QuadKAN: KAN-Enhanced Quadruped Motion Control via End-to-End Reinforcement Learning
This work addresses robust locomotion for quadruped robots in complex environments, representing an incremental improvement with a novel method for a known bottleneck.
The paper tackled vision-guided quadruped motion control by proposing QuadKAN, a spline-parameterized policy using Kolmogorov-Arnold Networks, which improved sample efficiency, reduced action jitter and energy consumption, and achieved higher returns, greater distances, and fewer collisions than state-of-the-art baselines across diverse terrains.

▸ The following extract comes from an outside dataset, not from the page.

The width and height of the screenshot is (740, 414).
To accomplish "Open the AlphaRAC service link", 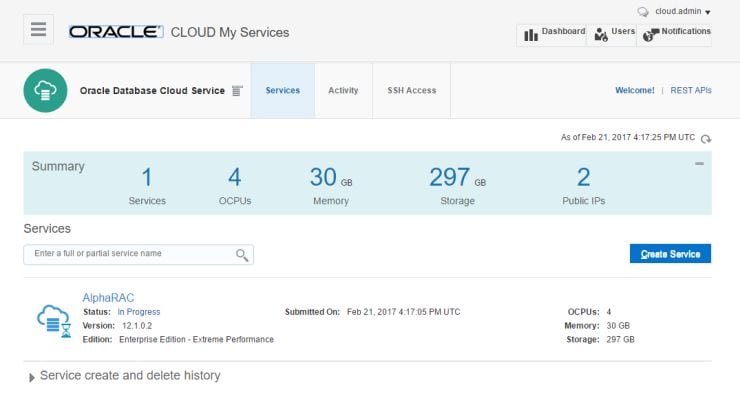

We address vision-guided quadruped motion control with reinforcement learning (RL) and highlight the necessity of combining proprioception with vision for robust control. We propose QuadKAN, a spline-parameterized cross-modal policy instantiated with Kolmogorov-Arnold Networks (KANs). The framework incorporates a spline encoder for proprioception and a spline fusion head for proprioception-vision inputs. This structured function class aligns the state-to-action mapping with the piecewise-smooth nature of gait, improving sample efficiency, reducing action jitter and energy consumption, and providing interpretable posture-action sensitivities. We adopt Multi-Modal Delay Randomization (MMDR) and perform end-to-end training with Proximal Policy Optimization (PPO). Evaluations across diverse terrains, including both even and uneven surfaces and scenarios with static or dynamic obstacles, demonstrate that QuadKAN achieves consistently higher returns, greater distances, and fewer collisions than state-of-the-art (SOTA) baselines. These results show that spline-parameterized policies offer a simple, effective, and interpretable alternative for robust vision-guided locomotion. A repository will be made available upon acceptance.